Give back all of the data exactly.

>>>>

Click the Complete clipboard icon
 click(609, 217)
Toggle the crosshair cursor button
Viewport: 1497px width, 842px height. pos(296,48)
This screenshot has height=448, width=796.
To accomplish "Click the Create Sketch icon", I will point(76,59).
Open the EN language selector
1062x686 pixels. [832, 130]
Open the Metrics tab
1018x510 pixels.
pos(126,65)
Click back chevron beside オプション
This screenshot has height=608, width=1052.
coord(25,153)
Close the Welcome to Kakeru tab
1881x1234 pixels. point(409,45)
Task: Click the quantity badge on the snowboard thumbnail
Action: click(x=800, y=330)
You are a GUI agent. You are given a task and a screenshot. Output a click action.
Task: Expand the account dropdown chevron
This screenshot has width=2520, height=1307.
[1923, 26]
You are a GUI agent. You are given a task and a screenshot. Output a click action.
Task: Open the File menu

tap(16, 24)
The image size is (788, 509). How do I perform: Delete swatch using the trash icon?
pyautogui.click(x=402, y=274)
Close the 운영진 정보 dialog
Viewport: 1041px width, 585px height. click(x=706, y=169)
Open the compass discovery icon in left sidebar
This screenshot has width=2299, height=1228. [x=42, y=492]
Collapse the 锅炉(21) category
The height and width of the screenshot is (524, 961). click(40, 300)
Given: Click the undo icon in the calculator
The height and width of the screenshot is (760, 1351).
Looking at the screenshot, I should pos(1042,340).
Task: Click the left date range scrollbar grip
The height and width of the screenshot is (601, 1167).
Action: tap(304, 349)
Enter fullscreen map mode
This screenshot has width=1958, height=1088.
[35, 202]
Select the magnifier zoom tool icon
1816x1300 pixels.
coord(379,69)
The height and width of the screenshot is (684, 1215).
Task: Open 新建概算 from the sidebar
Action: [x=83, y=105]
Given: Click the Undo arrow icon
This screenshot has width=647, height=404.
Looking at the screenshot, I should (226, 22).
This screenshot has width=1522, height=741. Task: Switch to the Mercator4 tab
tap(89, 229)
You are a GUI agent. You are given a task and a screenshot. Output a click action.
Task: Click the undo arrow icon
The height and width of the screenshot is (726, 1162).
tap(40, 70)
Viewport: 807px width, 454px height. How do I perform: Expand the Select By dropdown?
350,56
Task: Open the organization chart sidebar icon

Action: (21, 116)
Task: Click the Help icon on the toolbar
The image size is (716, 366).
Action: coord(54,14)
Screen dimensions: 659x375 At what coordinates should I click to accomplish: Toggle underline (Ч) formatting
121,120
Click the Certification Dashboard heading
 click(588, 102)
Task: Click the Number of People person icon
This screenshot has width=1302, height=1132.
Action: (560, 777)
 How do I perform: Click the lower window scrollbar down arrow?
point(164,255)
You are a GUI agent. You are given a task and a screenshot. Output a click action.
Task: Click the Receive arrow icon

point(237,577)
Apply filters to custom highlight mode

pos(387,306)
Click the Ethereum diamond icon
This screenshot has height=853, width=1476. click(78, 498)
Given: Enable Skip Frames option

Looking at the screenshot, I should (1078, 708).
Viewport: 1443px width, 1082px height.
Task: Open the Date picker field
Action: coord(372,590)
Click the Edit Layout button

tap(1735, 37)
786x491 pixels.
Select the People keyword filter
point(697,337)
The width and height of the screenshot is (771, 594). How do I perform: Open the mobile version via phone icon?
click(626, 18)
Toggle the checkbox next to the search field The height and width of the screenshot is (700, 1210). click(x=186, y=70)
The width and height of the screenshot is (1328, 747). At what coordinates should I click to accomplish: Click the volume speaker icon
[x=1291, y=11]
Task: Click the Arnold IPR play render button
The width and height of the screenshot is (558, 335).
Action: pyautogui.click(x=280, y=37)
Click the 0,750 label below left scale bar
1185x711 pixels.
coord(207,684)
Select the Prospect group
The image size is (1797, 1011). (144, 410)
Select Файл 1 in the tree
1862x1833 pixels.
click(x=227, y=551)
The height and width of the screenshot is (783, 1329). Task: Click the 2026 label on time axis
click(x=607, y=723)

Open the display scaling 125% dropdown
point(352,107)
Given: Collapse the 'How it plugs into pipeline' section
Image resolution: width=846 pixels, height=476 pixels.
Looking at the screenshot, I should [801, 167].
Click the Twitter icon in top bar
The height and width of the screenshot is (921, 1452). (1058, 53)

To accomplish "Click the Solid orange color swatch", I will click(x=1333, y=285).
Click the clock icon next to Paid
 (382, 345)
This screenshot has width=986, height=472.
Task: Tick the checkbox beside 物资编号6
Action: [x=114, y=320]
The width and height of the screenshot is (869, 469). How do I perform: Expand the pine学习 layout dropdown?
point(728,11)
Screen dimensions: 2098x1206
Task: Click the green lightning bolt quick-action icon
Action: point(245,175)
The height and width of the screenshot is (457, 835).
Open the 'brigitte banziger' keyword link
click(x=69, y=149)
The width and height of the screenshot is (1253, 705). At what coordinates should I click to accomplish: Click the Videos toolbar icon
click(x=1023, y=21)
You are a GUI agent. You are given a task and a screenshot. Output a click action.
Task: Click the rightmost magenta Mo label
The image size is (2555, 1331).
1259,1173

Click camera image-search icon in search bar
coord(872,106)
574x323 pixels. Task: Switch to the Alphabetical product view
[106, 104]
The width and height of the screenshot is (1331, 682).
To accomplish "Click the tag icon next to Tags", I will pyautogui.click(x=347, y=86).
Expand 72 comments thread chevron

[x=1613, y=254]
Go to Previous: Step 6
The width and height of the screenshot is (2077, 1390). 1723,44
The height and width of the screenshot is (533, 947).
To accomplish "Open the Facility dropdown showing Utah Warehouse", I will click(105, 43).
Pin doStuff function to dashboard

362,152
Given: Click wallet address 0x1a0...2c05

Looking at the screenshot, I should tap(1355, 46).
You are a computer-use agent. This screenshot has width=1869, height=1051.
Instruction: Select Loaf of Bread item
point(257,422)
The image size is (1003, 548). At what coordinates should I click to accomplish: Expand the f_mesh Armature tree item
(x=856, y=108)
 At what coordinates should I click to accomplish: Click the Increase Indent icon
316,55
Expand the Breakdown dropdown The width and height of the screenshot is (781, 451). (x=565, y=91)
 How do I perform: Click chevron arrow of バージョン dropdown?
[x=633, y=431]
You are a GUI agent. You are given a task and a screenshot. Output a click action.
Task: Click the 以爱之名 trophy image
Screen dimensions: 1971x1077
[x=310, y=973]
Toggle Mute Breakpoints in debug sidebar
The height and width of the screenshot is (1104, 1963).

<<<<

### Answer section
Click the Complete clipboard icon
 click(609, 217)
Toggle the crosshair cursor button
Viewport: 1497px width, 842px height. pos(296,48)
This screenshot has height=448, width=796.
To accomplish "Click the Create Sketch icon", I will point(76,59).
Open the EN language selector
1062x686 pixels. [832, 130]
Open the Metrics tab
1018x510 pixels.
pos(126,65)
Click back chevron beside オプション
This screenshot has height=608, width=1052.
coord(25,153)
Close the Welcome to Kakeru tab
1881x1234 pixels. point(409,45)
Task: Click the quantity badge on the snowboard thumbnail
Action: click(x=800, y=330)
You are a GUI agent. You are given a task and a screenshot. Output a click action.
Task: Expand the account dropdown chevron
This screenshot has width=2520, height=1307.
[1923, 26]
You are a GUI agent. You are given a task and a screenshot. Output a click action.
Task: Open the File menu

tap(16, 24)
The image size is (788, 509). How do I perform: Delete swatch using the trash icon?
pyautogui.click(x=402, y=274)
Close the 운영진 정보 dialog
Viewport: 1041px width, 585px height. click(x=706, y=169)
Open the compass discovery icon in left sidebar
This screenshot has width=2299, height=1228. [x=42, y=492]
Collapse the 锅炉(21) category
The height and width of the screenshot is (524, 961). click(40, 300)
Given: Click the undo icon in the calculator
The height and width of the screenshot is (760, 1351).
Looking at the screenshot, I should pos(1042,340).
Task: Click the left date range scrollbar grip
The height and width of the screenshot is (601, 1167).
Action: tap(304, 349)
Enter fullscreen map mode
This screenshot has width=1958, height=1088.
[35, 202]
Select the magnifier zoom tool icon
1816x1300 pixels.
coord(379,69)
The height and width of the screenshot is (684, 1215).
Task: Open 新建概算 from the sidebar
Action: [x=83, y=105]
Given: Click the Undo arrow icon
This screenshot has width=647, height=404.
Looking at the screenshot, I should (226, 22).
This screenshot has width=1522, height=741. Task: Switch to the Mercator4 tab
tap(89, 229)
You are a GUI agent. You are given a task and a screenshot. Output a click action.
Task: Click the undo arrow icon
The height and width of the screenshot is (726, 1162).
tap(40, 70)
Viewport: 807px width, 454px height. How do I perform: Expand the Select By dropdown?
350,56
Task: Open the organization chart sidebar icon

Action: (21, 116)
Task: Click the Help icon on the toolbar
The image size is (716, 366).
Action: coord(54,14)
Screen dimensions: 659x375 At what coordinates should I click to accomplish: Toggle underline (Ч) formatting
121,120
Click the Certification Dashboard heading
 click(588, 102)
Task: Click the Number of People person icon
This screenshot has width=1302, height=1132.
Action: (560, 777)
 How do I perform: Click the lower window scrollbar down arrow?
point(164,255)
You are a GUI agent. You are given a task and a screenshot. Output a click action.
Task: Click the Receive arrow icon

point(237,577)
Apply filters to custom highlight mode

pos(387,306)
Click the Ethereum diamond icon
This screenshot has height=853, width=1476. click(78, 498)
Given: Enable Skip Frames option

Looking at the screenshot, I should (1078, 708).
Viewport: 1443px width, 1082px height.
Task: Open the Date picker field
Action: coord(372,590)
Click the Edit Layout button

tap(1735, 37)
786x491 pixels.
Select the People keyword filter
point(697,337)
The width and height of the screenshot is (771, 594). How do I perform: Open the mobile version via phone icon?
click(626, 18)
Toggle the checkbox next to the search field The height and width of the screenshot is (700, 1210). click(x=186, y=70)
The width and height of the screenshot is (1328, 747). At what coordinates should I click to accomplish: Click the volume speaker icon
[x=1291, y=11]
Task: Click the Arnold IPR play render button
The width and height of the screenshot is (558, 335).
Action: pyautogui.click(x=280, y=37)
Click the 0,750 label below left scale bar
1185x711 pixels.
coord(207,684)
Select the Prospect group
The image size is (1797, 1011). (144, 410)
Select Файл 1 in the tree
1862x1833 pixels.
click(x=227, y=551)
The height and width of the screenshot is (783, 1329). Task: Click the 2026 label on time axis
click(x=607, y=723)

Open the display scaling 125% dropdown
point(352,107)
Given: Collapse the 'How it plugs into pipeline' section
Image resolution: width=846 pixels, height=476 pixels.
Looking at the screenshot, I should [801, 167].
Click the Twitter icon in top bar
The height and width of the screenshot is (921, 1452). (1058, 53)

To accomplish "Click the Solid orange color swatch", I will click(x=1333, y=285).
Click the clock icon next to Paid
 (382, 345)
This screenshot has width=986, height=472.
Task: Tick the checkbox beside 物资编号6
Action: [x=114, y=320]
The width and height of the screenshot is (869, 469). How do I perform: Expand the pine学习 layout dropdown?
point(728,11)
Screen dimensions: 2098x1206
Task: Click the green lightning bolt quick-action icon
Action: point(245,175)
The height and width of the screenshot is (457, 835).
Open the 'brigitte banziger' keyword link
click(x=69, y=149)
The width and height of the screenshot is (1253, 705). At what coordinates should I click to accomplish: Click the Videos toolbar icon
click(x=1023, y=21)
You are a GUI agent. You are given a task and a screenshot. Output a click action.
Task: Click the rightmost magenta Mo label
The image size is (2555, 1331).
1259,1173

Click camera image-search icon in search bar
coord(872,106)
574x323 pixels. Task: Switch to the Alphabetical product view
[106, 104]
The width and height of the screenshot is (1331, 682).
To accomplish "Click the tag icon next to Tags", I will pyautogui.click(x=347, y=86).
Expand 72 comments thread chevron

[x=1613, y=254]
Go to Previous: Step 6
The width and height of the screenshot is (2077, 1390). 1723,44
The height and width of the screenshot is (533, 947).
To accomplish "Open the Facility dropdown showing Utah Warehouse", I will click(105, 43).
Pin doStuff function to dashboard

362,152
Given: Click wallet address 0x1a0...2c05

Looking at the screenshot, I should tap(1355, 46).
You are a computer-use agent. This screenshot has width=1869, height=1051.
Instruction: Select Loaf of Bread item
point(257,422)
The image size is (1003, 548). At what coordinates should I click to accomplish: Expand the f_mesh Armature tree item
(x=856, y=108)
 At what coordinates should I click to accomplish: Click the Increase Indent icon
316,55
Expand the Breakdown dropdown The width and height of the screenshot is (781, 451). (x=565, y=91)
 How do I perform: Click chevron arrow of バージョン dropdown?
[x=633, y=431]
You are a GUI agent. You are given a task and a screenshot. Output a click action.
Task: Click the 以爱之名 trophy image
Screen dimensions: 1971x1077
[x=310, y=973]
Toggle Mute Breakpoints in debug sidebar
The height and width of the screenshot is (1104, 1963).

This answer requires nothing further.